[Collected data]

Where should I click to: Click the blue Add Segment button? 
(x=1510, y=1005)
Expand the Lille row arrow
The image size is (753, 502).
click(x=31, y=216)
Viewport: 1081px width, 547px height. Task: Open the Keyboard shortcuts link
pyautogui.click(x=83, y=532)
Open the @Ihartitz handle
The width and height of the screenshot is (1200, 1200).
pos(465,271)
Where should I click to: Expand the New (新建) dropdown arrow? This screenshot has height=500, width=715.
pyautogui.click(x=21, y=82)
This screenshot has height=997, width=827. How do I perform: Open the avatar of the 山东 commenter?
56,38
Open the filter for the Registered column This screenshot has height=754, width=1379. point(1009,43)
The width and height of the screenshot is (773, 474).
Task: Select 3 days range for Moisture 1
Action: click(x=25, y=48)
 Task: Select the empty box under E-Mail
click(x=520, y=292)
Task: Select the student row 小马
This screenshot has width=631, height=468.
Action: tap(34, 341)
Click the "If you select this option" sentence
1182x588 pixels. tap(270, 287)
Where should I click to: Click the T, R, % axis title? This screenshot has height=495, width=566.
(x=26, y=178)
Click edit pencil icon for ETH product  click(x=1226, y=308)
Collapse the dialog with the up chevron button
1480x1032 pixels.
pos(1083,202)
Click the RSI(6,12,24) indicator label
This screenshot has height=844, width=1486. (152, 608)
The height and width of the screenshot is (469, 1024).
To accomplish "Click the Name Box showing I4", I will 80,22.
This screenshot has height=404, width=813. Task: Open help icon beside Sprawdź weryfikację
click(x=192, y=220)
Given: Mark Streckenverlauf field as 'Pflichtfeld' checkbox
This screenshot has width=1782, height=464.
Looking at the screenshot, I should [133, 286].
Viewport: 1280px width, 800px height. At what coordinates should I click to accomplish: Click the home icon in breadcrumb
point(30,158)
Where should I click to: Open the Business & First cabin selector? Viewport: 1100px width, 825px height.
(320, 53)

▸ **Task details**: Starting from the line that contains "Where should I click to: Open", transcribe each line to the end of the records above. Please add nothing.

▸ **Exercise response**:
Where should I click to: Open the Business & First cabin selector? Viewport: 1100px width, 825px height.
(320, 53)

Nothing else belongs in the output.